Hager died at St. Joseph’s Hospital on Tuesday morning.

The grandsons were left with broken bones and stitches.

“They love their grandpa very much,” said Mary Beth Tarantola, Hager’s daughter and mother of 13-year-old Jamie and 11-year-old Joseph. “It’s just not right.”

Hager and the boys were heading west about 9:40 p.m. on Busch Boulevard in Hager’s maroon Ford F-150 pickup. Traffic on the other side of the road had stopped at Ola Avenue, and the driver of an eastbound ambulance noticed too late.

Tampa Fire Rescue reported that the private emergency vehicle was on its way to a call, headed toward Interstate 275.

The driver, 28-year-old Justin McKenzie, hit the brakes and swerved over the double yellow lines into oncoming traffic.

“All indications are that he was trying to avoid a rear-end collision,” said Tampa police spokeswoman Andrea Davis. “He took a chance that no one would be in the other lanes.”

The ambulance smashed into Hager’s truck.

Police initially said Hager’s injuries were not life-threatening, but he died at the hospital about 7 a.m., Davis said.

It was a “terrible, unfortunate accident,” Davis said, and there are no signs of criminal wrongdoing.

McKenzie, of Palm Harbor, had minor injuries. He was cited for careless driving. One of his passengers, Ashley Prazza-Odom, 48, had minor injuries, and the other, 18-year-old Jasmine Alcantara, was not injured. No patients were on board.

McKenzie’s state driving record shows that he was cited nine years ago in Taylor County for driving 92 mph in a 65-mph zone. That led to a conviction. He was cited in Pasco County with failing to obey a traffic sign or device in 2003 and speeding in 2004, but adjudication was withheld in both cases.

Doug Moore, a spokesman for American Medical Response, which operates the ambulance, said McKenzie has been with the company for two years. Moore said the company performs background checks on every candidate.

Stored records:
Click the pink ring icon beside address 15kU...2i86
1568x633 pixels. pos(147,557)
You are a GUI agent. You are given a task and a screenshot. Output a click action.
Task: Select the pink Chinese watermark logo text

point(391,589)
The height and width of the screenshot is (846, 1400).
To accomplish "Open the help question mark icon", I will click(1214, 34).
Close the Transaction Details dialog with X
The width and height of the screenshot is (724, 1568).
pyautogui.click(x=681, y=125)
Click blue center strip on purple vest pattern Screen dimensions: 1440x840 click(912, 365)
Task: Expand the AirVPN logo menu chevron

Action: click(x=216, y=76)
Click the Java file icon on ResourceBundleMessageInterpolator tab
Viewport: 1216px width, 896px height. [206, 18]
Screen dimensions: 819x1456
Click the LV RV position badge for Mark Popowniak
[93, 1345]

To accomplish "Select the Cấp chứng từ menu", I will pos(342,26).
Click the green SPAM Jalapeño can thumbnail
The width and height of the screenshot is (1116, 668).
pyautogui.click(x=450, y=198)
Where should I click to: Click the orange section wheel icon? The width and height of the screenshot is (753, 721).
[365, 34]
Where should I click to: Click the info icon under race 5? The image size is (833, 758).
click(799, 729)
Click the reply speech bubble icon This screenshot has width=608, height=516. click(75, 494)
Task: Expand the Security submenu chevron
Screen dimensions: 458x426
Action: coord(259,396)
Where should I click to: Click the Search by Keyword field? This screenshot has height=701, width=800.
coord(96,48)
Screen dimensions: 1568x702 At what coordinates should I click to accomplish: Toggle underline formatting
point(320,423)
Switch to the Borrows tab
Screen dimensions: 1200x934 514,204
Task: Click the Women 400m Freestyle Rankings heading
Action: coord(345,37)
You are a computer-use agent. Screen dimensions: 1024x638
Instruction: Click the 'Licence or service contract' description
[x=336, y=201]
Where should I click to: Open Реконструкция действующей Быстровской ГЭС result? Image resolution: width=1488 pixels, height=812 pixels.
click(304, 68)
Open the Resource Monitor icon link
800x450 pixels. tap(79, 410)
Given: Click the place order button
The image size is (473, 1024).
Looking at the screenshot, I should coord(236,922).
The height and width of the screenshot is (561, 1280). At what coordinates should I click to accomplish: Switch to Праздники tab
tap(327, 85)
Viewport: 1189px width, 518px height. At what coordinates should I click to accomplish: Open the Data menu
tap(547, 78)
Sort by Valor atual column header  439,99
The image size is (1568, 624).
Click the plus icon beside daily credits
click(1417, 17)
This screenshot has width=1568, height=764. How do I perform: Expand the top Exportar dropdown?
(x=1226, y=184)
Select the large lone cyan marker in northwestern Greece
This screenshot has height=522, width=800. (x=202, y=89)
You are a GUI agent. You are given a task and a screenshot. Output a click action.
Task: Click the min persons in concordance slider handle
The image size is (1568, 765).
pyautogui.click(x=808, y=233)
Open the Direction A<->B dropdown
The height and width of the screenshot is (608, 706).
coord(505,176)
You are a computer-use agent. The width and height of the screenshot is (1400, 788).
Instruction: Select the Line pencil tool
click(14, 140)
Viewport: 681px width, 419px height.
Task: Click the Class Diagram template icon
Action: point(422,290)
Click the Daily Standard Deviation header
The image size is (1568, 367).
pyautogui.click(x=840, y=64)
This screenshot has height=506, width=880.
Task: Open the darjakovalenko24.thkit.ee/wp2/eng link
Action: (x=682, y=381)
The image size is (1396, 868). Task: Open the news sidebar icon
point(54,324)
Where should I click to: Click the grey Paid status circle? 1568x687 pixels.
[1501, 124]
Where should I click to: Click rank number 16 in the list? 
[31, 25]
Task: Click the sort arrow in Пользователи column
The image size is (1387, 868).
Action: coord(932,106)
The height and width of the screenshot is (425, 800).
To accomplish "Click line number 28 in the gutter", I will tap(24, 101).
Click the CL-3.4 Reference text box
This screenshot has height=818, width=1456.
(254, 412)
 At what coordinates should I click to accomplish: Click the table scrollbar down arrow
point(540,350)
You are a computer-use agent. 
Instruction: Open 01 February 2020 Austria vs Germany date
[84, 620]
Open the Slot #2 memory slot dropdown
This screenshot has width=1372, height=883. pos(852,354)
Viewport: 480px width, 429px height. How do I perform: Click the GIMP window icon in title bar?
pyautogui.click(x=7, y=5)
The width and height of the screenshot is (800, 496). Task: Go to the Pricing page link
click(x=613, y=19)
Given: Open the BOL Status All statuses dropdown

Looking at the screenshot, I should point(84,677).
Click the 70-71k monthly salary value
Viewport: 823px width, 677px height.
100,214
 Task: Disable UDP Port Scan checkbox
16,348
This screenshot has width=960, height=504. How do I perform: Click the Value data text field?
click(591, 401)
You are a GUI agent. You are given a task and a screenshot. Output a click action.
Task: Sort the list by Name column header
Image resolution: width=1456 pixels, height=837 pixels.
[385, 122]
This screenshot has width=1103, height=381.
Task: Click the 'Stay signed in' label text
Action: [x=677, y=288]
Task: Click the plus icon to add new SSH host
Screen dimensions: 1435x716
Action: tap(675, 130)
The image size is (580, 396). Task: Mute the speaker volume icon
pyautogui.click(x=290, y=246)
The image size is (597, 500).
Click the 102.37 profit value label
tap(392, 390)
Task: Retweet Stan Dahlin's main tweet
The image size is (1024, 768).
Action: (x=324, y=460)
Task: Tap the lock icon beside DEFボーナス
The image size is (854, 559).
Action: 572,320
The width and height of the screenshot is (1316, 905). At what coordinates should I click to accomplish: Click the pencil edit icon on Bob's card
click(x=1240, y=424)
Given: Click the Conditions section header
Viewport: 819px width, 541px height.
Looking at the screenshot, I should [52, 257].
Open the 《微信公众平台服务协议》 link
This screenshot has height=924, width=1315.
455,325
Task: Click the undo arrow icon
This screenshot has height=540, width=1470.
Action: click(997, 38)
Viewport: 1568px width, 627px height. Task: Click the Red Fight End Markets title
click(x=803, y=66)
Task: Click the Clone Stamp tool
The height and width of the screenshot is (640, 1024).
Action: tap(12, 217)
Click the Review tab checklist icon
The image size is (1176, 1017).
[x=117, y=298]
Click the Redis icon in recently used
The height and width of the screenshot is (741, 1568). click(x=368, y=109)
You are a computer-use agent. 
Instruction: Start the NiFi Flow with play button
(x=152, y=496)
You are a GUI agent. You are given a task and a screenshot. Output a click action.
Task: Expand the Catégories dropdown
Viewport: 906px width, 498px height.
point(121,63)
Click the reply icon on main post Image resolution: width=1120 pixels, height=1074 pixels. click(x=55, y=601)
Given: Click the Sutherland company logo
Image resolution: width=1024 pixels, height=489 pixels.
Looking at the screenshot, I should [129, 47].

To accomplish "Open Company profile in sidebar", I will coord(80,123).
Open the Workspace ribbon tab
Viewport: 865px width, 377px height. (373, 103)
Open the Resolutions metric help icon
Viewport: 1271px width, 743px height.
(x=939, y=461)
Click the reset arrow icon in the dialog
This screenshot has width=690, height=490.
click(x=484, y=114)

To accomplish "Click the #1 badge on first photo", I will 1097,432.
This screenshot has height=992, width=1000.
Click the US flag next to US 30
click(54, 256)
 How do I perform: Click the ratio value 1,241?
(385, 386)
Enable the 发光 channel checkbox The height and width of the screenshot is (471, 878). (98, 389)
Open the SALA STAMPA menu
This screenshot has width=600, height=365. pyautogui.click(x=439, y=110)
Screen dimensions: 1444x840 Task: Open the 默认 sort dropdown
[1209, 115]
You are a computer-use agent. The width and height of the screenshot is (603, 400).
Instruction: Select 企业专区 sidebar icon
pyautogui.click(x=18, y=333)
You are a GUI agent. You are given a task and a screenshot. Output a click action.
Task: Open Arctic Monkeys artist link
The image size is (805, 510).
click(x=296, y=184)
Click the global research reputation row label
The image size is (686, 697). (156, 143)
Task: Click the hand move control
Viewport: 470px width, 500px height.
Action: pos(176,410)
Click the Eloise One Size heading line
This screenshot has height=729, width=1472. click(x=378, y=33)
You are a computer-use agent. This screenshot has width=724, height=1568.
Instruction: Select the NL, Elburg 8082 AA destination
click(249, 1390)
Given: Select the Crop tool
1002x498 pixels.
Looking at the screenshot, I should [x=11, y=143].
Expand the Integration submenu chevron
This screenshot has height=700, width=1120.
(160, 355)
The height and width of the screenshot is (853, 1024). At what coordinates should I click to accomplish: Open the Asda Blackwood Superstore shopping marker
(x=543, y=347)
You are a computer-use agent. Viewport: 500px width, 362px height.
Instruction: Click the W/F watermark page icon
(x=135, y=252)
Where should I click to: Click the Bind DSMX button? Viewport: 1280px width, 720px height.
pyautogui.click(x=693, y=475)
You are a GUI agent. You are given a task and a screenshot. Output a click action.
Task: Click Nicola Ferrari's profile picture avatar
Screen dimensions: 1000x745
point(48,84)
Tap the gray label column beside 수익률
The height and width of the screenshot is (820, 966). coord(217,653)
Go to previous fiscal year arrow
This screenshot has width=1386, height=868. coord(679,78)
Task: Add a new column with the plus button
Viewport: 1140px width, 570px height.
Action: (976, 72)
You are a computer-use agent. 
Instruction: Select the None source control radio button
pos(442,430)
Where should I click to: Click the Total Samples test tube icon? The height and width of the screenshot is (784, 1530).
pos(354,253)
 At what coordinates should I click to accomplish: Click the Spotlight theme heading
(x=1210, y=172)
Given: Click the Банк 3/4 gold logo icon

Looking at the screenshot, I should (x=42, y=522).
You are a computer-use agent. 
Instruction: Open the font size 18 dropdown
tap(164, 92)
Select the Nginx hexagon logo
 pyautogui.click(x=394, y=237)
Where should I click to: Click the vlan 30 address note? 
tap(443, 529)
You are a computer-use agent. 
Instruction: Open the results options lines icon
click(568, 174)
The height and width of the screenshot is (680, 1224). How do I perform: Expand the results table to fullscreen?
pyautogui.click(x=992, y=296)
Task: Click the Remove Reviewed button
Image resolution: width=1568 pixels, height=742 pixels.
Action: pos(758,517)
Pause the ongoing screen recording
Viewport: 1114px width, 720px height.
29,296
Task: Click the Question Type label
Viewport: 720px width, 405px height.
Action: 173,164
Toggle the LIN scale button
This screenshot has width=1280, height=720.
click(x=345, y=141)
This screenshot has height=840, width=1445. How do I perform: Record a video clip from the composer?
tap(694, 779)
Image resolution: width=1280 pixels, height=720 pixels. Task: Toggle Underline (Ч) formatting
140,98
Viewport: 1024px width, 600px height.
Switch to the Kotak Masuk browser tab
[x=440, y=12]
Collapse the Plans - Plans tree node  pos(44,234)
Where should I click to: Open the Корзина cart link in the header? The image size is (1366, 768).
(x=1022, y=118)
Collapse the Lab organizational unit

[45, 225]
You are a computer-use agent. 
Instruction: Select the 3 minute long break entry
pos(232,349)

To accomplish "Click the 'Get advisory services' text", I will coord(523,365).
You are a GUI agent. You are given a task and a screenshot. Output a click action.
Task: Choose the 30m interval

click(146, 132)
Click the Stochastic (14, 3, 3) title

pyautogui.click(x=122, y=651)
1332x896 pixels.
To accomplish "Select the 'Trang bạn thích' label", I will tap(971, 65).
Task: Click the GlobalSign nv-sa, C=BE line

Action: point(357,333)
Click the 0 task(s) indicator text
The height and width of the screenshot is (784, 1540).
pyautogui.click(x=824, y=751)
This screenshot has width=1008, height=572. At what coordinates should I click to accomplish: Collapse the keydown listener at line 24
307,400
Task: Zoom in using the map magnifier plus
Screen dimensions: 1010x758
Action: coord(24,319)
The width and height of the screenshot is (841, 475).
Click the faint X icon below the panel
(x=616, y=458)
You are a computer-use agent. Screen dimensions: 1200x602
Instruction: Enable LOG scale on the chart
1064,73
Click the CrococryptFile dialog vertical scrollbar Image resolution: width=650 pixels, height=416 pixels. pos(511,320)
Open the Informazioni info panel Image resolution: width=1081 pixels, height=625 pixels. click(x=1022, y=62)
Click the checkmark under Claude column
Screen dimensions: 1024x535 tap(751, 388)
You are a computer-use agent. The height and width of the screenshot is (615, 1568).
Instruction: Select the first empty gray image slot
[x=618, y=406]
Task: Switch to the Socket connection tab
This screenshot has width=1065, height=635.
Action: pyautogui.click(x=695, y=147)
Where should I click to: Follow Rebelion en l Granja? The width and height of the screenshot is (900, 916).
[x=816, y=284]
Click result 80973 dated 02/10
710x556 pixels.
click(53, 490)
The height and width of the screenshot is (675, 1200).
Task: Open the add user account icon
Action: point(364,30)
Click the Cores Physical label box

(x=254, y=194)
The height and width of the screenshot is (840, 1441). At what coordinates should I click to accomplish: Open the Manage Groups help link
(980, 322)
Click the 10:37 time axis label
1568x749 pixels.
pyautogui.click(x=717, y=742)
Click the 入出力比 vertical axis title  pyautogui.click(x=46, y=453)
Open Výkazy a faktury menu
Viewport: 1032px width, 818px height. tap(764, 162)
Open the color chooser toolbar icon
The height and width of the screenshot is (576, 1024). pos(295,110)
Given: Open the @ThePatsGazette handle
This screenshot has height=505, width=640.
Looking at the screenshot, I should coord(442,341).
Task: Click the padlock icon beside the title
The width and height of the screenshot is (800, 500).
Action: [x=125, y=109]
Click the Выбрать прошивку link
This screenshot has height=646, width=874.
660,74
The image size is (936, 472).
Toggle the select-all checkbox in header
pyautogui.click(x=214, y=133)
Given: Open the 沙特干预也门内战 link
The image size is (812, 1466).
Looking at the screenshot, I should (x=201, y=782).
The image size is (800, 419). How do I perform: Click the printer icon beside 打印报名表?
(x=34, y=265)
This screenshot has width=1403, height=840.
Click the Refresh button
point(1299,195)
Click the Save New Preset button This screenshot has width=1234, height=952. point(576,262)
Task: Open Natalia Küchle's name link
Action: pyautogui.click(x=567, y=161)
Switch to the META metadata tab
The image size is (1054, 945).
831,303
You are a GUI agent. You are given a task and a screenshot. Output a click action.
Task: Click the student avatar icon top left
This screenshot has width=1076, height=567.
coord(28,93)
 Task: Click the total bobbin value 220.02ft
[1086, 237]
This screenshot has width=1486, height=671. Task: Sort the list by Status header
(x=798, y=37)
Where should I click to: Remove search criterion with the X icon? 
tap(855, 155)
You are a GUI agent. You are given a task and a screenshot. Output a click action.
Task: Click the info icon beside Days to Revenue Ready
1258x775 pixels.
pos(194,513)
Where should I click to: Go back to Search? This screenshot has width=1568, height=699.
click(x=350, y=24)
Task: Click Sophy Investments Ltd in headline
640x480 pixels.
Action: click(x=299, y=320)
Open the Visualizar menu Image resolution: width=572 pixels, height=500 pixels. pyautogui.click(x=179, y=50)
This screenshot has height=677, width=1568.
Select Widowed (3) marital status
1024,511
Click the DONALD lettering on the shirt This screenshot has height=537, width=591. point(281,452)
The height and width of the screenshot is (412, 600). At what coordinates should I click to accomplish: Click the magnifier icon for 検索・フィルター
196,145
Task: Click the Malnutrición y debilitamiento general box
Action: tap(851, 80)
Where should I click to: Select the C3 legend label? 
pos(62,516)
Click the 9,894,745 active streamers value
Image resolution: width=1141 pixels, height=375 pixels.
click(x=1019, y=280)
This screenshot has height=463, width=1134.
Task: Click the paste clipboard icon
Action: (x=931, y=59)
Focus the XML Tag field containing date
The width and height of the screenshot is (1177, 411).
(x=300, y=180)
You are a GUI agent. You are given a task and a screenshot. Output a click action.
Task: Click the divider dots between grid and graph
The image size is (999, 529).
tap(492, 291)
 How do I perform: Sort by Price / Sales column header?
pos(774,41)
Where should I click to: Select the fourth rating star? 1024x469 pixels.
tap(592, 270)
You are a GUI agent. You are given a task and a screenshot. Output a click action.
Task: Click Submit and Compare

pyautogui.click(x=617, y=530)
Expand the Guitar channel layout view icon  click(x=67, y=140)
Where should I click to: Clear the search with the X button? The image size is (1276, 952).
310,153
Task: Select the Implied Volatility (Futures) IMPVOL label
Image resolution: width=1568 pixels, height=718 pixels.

### [Task brief]
Please state what the ambulance driver was cited for, according to the crash report text.

### [Response to this exercise]
He was cited for careless driving.